Given records:
* * * * * * * * *

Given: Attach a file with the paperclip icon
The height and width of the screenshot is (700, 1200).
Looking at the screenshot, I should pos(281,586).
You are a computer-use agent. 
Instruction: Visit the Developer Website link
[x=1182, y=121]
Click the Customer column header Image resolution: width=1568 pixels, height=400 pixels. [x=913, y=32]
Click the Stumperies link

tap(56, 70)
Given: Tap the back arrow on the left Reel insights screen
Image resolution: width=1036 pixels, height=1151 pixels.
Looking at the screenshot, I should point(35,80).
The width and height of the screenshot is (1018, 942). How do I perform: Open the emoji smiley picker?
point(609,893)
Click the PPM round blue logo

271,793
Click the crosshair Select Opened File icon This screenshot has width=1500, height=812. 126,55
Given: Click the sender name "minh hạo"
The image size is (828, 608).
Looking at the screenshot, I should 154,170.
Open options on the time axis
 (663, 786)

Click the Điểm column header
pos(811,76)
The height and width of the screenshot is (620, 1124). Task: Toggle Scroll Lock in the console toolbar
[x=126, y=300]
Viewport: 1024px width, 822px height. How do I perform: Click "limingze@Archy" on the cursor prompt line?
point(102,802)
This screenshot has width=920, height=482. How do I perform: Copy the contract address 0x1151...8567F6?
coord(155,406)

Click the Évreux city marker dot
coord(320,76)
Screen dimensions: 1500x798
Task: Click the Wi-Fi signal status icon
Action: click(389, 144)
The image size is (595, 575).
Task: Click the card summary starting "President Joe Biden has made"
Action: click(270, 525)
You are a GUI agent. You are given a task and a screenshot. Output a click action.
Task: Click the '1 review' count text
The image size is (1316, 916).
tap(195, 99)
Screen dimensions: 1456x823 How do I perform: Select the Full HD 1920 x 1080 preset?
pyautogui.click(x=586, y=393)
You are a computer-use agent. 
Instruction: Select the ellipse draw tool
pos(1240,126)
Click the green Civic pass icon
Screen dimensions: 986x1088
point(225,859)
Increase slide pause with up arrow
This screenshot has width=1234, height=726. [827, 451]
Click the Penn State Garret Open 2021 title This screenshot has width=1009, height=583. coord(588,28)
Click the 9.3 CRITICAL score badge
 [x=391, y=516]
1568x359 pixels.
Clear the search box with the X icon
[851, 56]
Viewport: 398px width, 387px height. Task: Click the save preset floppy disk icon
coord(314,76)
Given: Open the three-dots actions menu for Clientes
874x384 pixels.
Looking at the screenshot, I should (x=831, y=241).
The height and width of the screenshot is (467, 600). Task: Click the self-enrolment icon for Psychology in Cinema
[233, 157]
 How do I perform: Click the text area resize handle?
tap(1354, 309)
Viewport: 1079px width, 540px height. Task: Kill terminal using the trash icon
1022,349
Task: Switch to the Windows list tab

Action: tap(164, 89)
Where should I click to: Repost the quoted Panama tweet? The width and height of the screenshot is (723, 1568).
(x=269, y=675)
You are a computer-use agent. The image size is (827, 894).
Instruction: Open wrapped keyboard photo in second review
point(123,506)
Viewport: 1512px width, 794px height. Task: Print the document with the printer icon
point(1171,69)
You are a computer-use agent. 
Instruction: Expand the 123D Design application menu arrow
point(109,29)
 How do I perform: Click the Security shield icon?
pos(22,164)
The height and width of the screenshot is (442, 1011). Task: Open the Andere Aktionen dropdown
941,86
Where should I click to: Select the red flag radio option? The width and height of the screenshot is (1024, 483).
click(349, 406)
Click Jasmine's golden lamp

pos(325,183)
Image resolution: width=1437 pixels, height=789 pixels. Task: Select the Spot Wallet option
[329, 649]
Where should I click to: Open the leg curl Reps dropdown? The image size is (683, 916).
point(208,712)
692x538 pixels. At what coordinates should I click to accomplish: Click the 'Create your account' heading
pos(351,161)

* * * * * * * * *

Directions for this task: Each entry above is to be duplicated exactly, with nothing left out.

Solved problem:
Given: Attach a file with the paperclip icon
The height and width of the screenshot is (700, 1200).
Looking at the screenshot, I should pos(281,586).
You are a computer-use agent. 
Instruction: Visit the Developer Website link
[x=1182, y=121]
Click the Customer column header Image resolution: width=1568 pixels, height=400 pixels. [x=913, y=32]
Click the Stumperies link

tap(56, 70)
Given: Tap the back arrow on the left Reel insights screen
Image resolution: width=1036 pixels, height=1151 pixels.
Looking at the screenshot, I should point(35,80).
The width and height of the screenshot is (1018, 942). How do I perform: Open the emoji smiley picker?
point(609,893)
Click the PPM round blue logo

271,793
Click the crosshair Select Opened File icon This screenshot has width=1500, height=812. 126,55
Given: Click the sender name "minh hạo"
The image size is (828, 608).
Looking at the screenshot, I should 154,170.
Open options on the time axis
 (663, 786)

Click the Điểm column header
pos(811,76)
The height and width of the screenshot is (620, 1124). Task: Toggle Scroll Lock in the console toolbar
[x=126, y=300]
Viewport: 1024px width, 822px height. How do I perform: Click "limingze@Archy" on the cursor prompt line?
point(102,802)
This screenshot has width=920, height=482. How do I perform: Copy the contract address 0x1151...8567F6?
coord(155,406)

Click the Évreux city marker dot
coord(320,76)
Screen dimensions: 1500x798
Task: Click the Wi-Fi signal status icon
Action: click(389, 144)
The image size is (595, 575).
Task: Click the card summary starting "President Joe Biden has made"
Action: click(270, 525)
You are a GUI agent. You are given a task and a screenshot. Output a click action.
Task: Click the '1 review' count text
The image size is (1316, 916).
tap(195, 99)
Screen dimensions: 1456x823 How do I perform: Select the Full HD 1920 x 1080 preset?
pyautogui.click(x=586, y=393)
You are a computer-use agent. 
Instruction: Select the ellipse draw tool
pos(1240,126)
Click the green Civic pass icon
Screen dimensions: 986x1088
point(225,859)
Increase slide pause with up arrow
This screenshot has width=1234, height=726. [827, 451]
Click the Penn State Garret Open 2021 title This screenshot has width=1009, height=583. coord(588,28)
Click the 9.3 CRITICAL score badge
 [x=391, y=516]
1568x359 pixels.
Clear the search box with the X icon
[851, 56]
Viewport: 398px width, 387px height. Task: Click the save preset floppy disk icon
coord(314,76)
Given: Open the three-dots actions menu for Clientes
874x384 pixels.
Looking at the screenshot, I should (x=831, y=241).
The height and width of the screenshot is (467, 600). Task: Click the self-enrolment icon for Psychology in Cinema
[233, 157]
 How do I perform: Click the text area resize handle?
tap(1354, 309)
Viewport: 1079px width, 540px height. Task: Kill terminal using the trash icon
1022,349
Task: Switch to the Windows list tab

Action: tap(164, 89)
Where should I click to: Repost the quoted Panama tweet? The width and height of the screenshot is (723, 1568).
(x=269, y=675)
You are a computer-use agent. The image size is (827, 894).
Instruction: Open wrapped keyboard photo in second review
point(123,506)
Viewport: 1512px width, 794px height. Task: Print the document with the printer icon
point(1171,69)
You are a computer-use agent. 
Instruction: Expand the 123D Design application menu arrow
point(109,29)
 How do I perform: Click the Security shield icon?
pos(22,164)
The height and width of the screenshot is (442, 1011). Task: Open the Andere Aktionen dropdown
941,86
Where should I click to: Select the red flag radio option? The width and height of the screenshot is (1024, 483).
click(349, 406)
Click Jasmine's golden lamp

pos(325,183)
Image resolution: width=1437 pixels, height=789 pixels. Task: Select the Spot Wallet option
[329, 649]
Where should I click to: Open the leg curl Reps dropdown? The image size is (683, 916).
point(208,712)
692x538 pixels. At what coordinates should I click to accomplish: Click the 'Create your account' heading
pos(351,161)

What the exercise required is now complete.